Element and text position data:
— Start —

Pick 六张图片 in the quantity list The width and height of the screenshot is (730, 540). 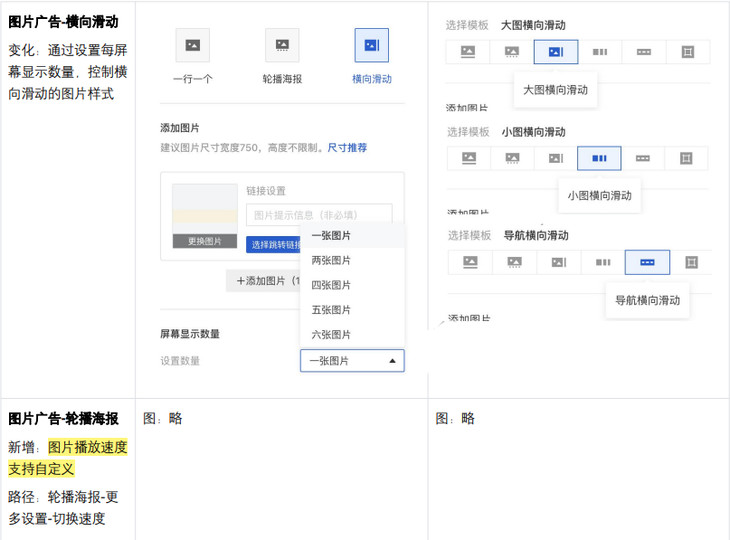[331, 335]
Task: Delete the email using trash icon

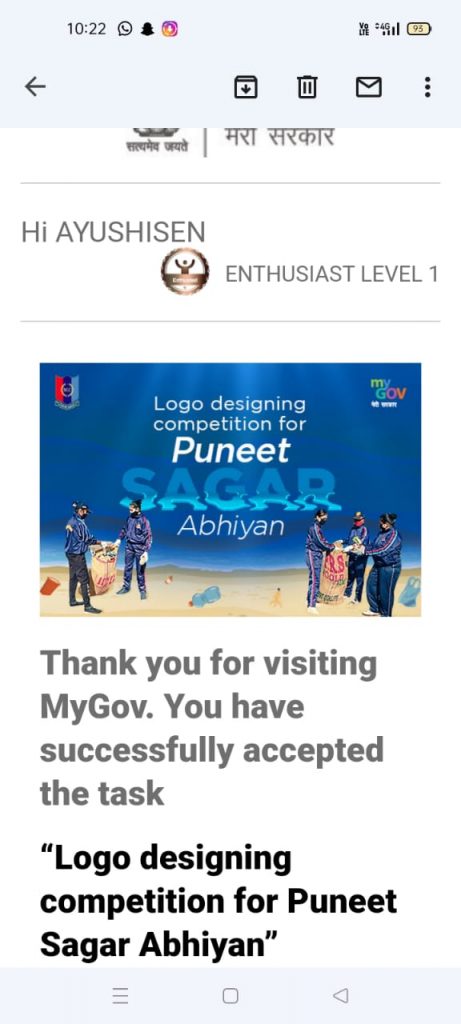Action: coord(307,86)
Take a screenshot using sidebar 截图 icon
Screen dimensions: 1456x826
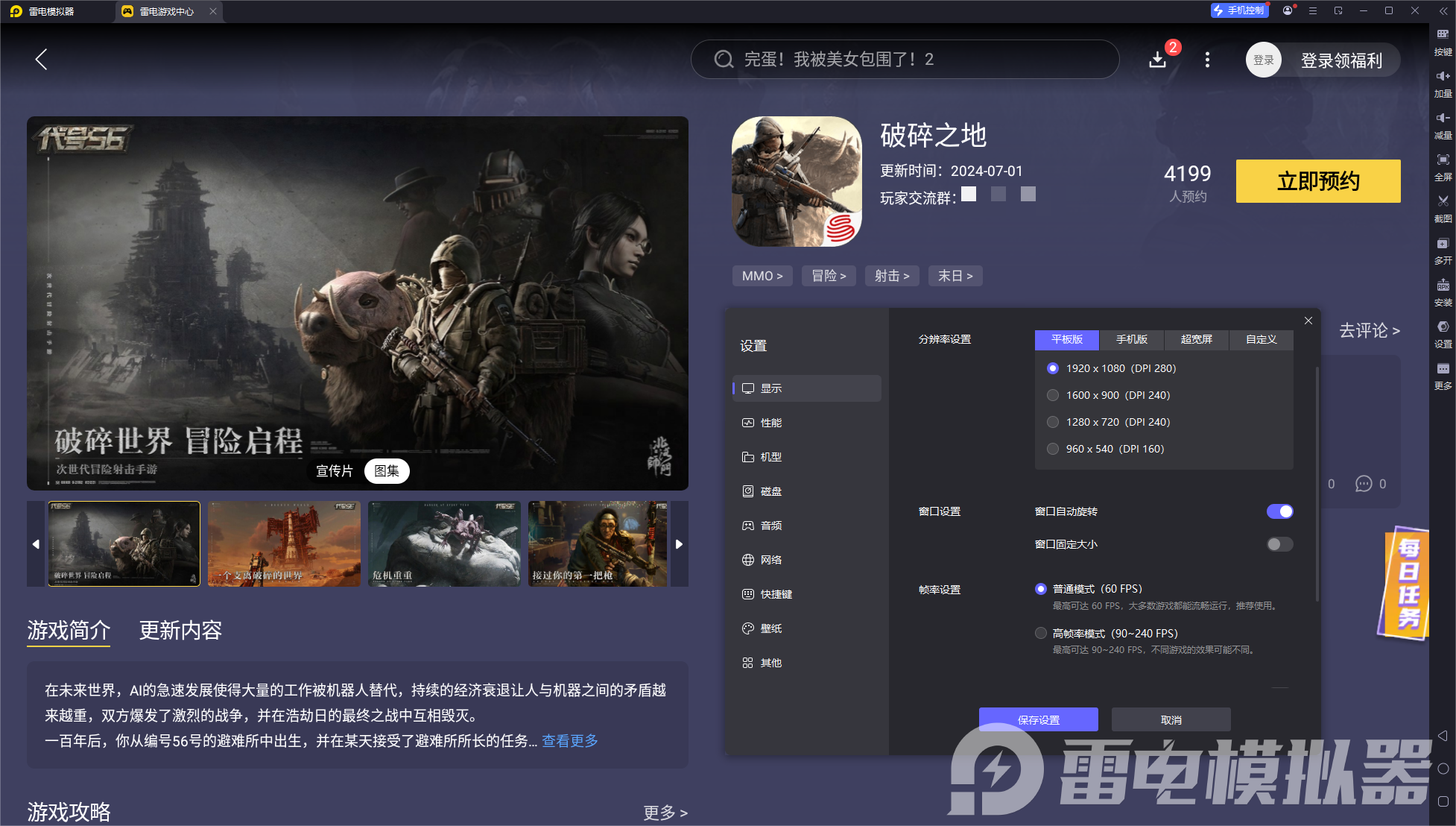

— End —

Convert the material from the line containing "Task: Delete the email using trash icon" through the end of the material into a JSON list of strings, one string per line, with blank lines and pictures left out.

Exercise response:
[
  "Task: Delete the email using trash icon",
  "Action: coord(307,86)",
  "Take a screenshot using sidebar 截图 icon",
  "Screen dimensions: 1456x826"
]